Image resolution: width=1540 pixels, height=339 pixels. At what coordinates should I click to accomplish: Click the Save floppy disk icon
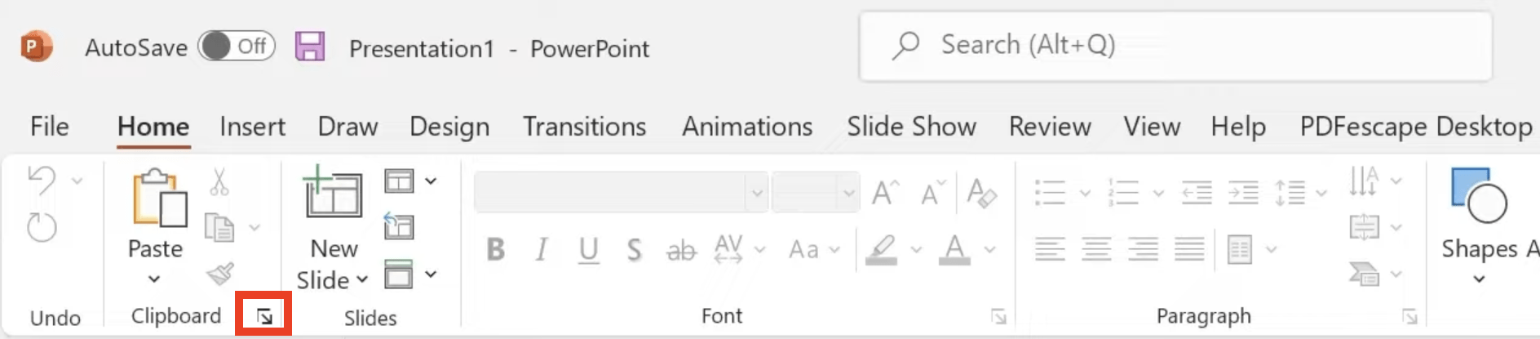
____
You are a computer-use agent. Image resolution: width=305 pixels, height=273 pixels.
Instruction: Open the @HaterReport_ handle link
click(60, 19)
____
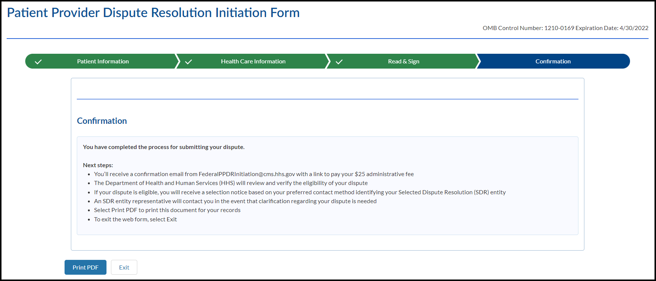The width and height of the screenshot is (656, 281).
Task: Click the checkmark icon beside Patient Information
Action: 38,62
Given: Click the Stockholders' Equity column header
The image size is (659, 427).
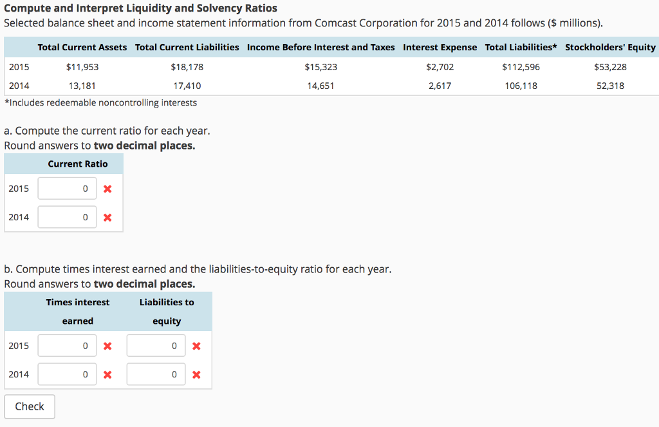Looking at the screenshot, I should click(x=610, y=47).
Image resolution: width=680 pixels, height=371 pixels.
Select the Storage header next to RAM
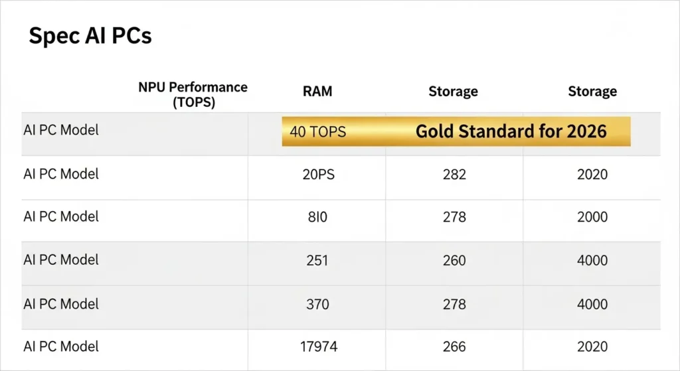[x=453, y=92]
____
■ **Task to complete**
Only lines that contain "pixels" are needed, so copy each of them from the data.

■ **Your solution**
Image resolution: width=1540 pixels, height=339 pixels. At what coordinates should I click to accomplish: Click the Save floppy disk icon
You are a computer-use agent. Image resolution: width=305 pixels, height=273 pixels.
Image resolution: width=680 pixels, height=371 pixels.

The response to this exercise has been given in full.